Neoaves is a clade that consists of all modern birds (Neornithes or Aves) with the exception of Palaeognathae (ratites and kin) and Galloanserae (ducks, chickens and kin). This group is defined in the PhyloCode by George Sangster and colleagues in 2022 as "the most inclusive crown clade containing Passer domesticus, but not Gallus gallus". Almost 95% of the roughly 10,000 known species of extant birds belong to the Neoaves.

The early diversification of the various neoavian groups occurred very rapidly around the Cretaceous–Paleogene extinction event, and attempts to resolve their relationships with each other have resulted initially in much controversy.

==Phylogeny==
The early diversification of the various neoavian groups occurred very rapidly around the Cretaceous–Paleogene extinction event. As a result of the rapid radiation, attempts to resolve their relationships have produced conflicting results, some quite controversial, especially in the earlier studies. Nevertheless, some recent large phylogenomic studies of Neoaves have led to much progress on defining orders and supraordinal groups within Neoaves. Still, the studies have failed to produce to a consensus on an overall high order topology of these groups.
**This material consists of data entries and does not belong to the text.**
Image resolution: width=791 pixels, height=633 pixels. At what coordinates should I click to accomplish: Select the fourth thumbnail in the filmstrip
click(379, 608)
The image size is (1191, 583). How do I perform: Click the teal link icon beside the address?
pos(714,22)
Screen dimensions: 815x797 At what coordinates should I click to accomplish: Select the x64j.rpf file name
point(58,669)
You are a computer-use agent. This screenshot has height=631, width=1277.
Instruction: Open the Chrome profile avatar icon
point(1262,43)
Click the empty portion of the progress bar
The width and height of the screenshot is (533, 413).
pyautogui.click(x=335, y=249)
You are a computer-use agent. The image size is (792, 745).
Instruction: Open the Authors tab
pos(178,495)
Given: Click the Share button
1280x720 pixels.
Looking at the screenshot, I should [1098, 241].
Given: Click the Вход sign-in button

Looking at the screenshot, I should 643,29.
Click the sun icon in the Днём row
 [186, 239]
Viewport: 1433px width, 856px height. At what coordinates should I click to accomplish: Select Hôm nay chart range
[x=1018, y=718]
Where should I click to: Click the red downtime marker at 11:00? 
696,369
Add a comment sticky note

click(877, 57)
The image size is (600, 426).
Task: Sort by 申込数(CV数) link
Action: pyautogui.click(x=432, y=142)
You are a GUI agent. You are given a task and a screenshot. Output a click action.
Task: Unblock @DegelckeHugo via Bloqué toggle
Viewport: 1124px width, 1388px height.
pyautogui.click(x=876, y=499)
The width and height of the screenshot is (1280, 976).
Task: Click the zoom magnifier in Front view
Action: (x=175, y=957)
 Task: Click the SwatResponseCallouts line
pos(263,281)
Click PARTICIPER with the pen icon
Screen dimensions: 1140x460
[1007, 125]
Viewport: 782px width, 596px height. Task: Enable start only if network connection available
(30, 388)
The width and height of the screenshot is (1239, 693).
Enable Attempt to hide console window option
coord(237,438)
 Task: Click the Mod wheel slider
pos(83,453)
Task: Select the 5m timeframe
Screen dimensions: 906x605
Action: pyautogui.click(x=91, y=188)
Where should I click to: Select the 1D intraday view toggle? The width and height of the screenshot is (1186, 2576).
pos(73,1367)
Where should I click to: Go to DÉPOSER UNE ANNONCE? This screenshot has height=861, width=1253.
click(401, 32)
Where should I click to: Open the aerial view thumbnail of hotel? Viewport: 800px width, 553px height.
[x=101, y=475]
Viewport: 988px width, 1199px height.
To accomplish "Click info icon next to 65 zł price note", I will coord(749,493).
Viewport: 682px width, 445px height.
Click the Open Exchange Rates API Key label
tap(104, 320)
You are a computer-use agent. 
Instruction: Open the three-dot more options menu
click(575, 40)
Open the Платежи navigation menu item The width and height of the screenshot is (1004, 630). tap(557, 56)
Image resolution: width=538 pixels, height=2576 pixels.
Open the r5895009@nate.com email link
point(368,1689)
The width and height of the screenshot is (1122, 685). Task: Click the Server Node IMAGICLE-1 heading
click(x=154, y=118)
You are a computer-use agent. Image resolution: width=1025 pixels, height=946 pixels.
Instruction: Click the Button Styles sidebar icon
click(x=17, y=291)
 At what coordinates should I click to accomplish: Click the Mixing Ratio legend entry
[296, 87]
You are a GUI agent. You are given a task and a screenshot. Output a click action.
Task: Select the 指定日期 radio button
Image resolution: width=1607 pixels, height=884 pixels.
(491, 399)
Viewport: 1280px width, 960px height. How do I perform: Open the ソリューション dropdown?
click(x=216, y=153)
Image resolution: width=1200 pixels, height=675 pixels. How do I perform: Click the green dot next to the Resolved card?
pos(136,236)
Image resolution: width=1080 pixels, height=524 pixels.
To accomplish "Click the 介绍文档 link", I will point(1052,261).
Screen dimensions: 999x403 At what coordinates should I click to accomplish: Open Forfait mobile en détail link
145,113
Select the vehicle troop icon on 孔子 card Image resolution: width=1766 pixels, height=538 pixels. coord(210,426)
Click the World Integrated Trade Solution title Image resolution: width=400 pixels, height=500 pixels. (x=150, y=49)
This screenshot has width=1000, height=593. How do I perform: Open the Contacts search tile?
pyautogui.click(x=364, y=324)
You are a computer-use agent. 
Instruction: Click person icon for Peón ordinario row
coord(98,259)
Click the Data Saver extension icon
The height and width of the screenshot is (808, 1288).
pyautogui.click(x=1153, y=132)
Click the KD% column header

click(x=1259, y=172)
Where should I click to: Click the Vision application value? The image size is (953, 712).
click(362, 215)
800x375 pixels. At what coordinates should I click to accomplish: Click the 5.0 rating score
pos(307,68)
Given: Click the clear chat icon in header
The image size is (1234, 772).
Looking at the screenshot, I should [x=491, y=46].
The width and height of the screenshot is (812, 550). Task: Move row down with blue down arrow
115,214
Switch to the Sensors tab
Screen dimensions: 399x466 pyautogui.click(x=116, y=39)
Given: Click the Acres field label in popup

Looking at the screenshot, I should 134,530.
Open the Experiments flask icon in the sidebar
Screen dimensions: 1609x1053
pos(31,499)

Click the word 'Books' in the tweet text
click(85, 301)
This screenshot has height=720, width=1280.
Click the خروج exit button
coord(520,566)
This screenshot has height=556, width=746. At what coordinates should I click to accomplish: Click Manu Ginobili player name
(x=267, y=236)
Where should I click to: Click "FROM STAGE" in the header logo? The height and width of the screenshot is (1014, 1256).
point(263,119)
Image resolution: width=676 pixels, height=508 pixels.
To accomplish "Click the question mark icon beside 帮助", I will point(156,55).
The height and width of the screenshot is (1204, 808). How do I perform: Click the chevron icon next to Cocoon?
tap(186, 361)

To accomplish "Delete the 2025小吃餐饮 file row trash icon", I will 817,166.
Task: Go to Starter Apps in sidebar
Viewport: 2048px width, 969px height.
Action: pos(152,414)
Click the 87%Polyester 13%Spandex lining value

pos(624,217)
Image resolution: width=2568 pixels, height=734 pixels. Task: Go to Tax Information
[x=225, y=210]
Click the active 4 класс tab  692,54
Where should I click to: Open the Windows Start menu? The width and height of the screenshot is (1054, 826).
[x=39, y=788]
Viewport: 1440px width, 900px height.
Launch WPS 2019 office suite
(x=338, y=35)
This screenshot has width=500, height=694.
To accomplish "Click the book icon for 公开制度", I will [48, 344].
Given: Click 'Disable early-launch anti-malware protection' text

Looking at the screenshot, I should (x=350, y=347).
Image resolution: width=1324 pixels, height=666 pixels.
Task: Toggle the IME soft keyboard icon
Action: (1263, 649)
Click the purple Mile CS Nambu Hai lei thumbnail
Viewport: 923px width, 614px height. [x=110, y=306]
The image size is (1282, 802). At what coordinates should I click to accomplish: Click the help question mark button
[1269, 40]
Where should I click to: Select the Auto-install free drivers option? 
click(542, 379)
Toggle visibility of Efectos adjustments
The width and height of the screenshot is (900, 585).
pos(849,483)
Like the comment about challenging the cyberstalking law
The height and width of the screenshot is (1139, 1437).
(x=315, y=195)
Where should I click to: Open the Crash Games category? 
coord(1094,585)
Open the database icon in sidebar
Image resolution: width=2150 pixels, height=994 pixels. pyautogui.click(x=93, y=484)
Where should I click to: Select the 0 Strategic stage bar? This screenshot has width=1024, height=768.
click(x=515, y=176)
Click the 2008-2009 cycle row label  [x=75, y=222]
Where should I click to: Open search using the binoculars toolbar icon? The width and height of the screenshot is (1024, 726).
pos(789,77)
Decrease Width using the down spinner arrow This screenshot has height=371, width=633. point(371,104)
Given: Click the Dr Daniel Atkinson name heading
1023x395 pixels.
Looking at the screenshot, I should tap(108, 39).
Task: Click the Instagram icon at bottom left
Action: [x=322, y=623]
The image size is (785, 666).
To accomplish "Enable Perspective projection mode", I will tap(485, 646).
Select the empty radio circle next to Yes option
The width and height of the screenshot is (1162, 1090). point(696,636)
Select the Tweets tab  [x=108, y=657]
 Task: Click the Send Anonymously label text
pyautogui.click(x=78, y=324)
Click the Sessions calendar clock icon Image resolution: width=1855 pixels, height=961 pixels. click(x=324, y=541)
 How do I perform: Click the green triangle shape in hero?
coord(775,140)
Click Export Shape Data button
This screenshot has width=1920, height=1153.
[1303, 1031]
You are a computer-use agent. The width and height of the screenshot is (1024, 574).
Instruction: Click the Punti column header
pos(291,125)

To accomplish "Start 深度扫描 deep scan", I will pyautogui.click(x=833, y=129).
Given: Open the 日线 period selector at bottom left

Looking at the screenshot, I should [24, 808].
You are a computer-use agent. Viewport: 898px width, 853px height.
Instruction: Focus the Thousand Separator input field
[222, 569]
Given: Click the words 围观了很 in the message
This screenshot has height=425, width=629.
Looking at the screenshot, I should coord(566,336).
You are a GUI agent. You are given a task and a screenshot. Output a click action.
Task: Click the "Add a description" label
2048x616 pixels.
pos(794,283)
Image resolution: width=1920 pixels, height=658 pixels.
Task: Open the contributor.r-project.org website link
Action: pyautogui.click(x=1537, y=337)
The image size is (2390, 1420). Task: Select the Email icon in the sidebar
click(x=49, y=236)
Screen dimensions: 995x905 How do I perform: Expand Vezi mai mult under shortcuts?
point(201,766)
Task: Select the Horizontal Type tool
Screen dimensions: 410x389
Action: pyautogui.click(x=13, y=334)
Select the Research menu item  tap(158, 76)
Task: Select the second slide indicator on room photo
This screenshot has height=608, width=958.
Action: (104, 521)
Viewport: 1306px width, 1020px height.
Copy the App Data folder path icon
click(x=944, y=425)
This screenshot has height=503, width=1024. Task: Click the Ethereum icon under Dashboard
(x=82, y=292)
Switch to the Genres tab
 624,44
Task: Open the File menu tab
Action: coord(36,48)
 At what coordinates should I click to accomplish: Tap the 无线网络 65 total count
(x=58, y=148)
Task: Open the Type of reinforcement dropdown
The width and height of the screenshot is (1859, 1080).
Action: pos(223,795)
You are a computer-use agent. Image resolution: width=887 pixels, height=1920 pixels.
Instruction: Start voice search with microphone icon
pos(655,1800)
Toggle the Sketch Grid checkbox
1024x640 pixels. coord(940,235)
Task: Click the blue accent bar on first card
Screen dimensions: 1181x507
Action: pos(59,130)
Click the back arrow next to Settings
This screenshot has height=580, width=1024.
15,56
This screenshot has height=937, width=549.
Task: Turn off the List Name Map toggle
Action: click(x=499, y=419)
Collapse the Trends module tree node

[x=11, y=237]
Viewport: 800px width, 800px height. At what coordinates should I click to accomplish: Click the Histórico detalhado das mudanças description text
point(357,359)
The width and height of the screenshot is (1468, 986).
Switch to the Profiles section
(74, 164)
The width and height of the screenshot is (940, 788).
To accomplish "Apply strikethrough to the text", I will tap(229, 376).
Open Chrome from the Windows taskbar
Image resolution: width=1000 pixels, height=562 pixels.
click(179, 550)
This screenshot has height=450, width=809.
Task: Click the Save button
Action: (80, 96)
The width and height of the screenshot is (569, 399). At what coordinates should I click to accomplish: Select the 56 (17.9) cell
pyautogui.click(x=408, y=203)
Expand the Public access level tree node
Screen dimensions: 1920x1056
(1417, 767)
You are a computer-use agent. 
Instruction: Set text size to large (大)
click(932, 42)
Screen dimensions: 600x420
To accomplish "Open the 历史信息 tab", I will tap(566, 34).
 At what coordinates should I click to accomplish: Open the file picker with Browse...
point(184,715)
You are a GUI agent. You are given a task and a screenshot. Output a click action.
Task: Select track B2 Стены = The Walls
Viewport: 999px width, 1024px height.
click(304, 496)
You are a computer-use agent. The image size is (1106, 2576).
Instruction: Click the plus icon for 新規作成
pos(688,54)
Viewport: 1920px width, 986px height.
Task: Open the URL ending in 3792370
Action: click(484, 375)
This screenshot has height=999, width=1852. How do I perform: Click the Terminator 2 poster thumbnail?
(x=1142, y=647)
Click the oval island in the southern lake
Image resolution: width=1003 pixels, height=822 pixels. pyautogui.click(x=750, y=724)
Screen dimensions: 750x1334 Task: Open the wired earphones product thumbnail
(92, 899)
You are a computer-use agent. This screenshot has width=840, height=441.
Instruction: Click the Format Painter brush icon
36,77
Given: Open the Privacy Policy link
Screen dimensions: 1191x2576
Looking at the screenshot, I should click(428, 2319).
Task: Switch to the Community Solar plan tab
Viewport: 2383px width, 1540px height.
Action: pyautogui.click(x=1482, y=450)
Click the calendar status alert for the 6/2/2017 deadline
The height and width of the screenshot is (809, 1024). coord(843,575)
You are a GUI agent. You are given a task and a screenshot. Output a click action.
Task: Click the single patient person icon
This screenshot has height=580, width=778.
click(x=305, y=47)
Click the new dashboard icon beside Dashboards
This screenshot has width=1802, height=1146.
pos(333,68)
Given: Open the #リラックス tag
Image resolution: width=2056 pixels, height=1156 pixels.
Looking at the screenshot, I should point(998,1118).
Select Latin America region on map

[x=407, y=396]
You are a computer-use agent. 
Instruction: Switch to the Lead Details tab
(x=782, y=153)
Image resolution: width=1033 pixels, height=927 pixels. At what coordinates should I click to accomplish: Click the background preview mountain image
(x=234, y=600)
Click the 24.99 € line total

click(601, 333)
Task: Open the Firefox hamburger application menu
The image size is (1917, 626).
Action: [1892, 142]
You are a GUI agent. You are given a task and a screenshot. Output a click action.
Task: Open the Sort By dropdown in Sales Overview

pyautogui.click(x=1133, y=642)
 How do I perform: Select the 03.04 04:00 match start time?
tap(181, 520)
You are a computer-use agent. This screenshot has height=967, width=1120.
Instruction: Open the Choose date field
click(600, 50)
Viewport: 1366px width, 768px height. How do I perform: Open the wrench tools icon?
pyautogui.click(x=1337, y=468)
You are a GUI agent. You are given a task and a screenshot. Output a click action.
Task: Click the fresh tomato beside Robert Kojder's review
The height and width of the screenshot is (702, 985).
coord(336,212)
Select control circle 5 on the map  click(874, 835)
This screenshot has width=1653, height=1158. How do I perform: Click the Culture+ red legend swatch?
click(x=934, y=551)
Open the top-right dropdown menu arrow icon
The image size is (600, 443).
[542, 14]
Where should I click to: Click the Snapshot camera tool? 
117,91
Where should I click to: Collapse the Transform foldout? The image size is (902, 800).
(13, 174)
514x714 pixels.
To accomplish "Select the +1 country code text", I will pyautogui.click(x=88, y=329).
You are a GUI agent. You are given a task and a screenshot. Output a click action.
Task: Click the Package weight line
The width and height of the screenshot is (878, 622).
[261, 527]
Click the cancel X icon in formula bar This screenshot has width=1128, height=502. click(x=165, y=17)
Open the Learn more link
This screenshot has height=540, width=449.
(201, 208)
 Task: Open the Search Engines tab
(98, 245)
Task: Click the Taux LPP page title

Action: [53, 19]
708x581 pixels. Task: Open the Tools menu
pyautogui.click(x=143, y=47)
A genomic study of 48 taxa by Jarvis and colleagues in 2014 divided Neoaves into two main clades, Columbea and Passerea, but an analysis of 198 taxa by Prum and colleagues in 2015 recovered different groupings for the earliest split in Neoaves. A reanalysis with an extended dataset by Reddy and colleagues in 2017 suggested this was due to the type of sequence data, with coding sequences favouring the Prum topology. The disagreement on topology even with large phylogenomic studies led Alexander Suh in 2016 to propose a hard polytomy of nine clades as the base of Neoaves. An analysis by Houde and colleagues in 2019 recovered Columbea and a reduced hard polytomy of six clades within Passerea.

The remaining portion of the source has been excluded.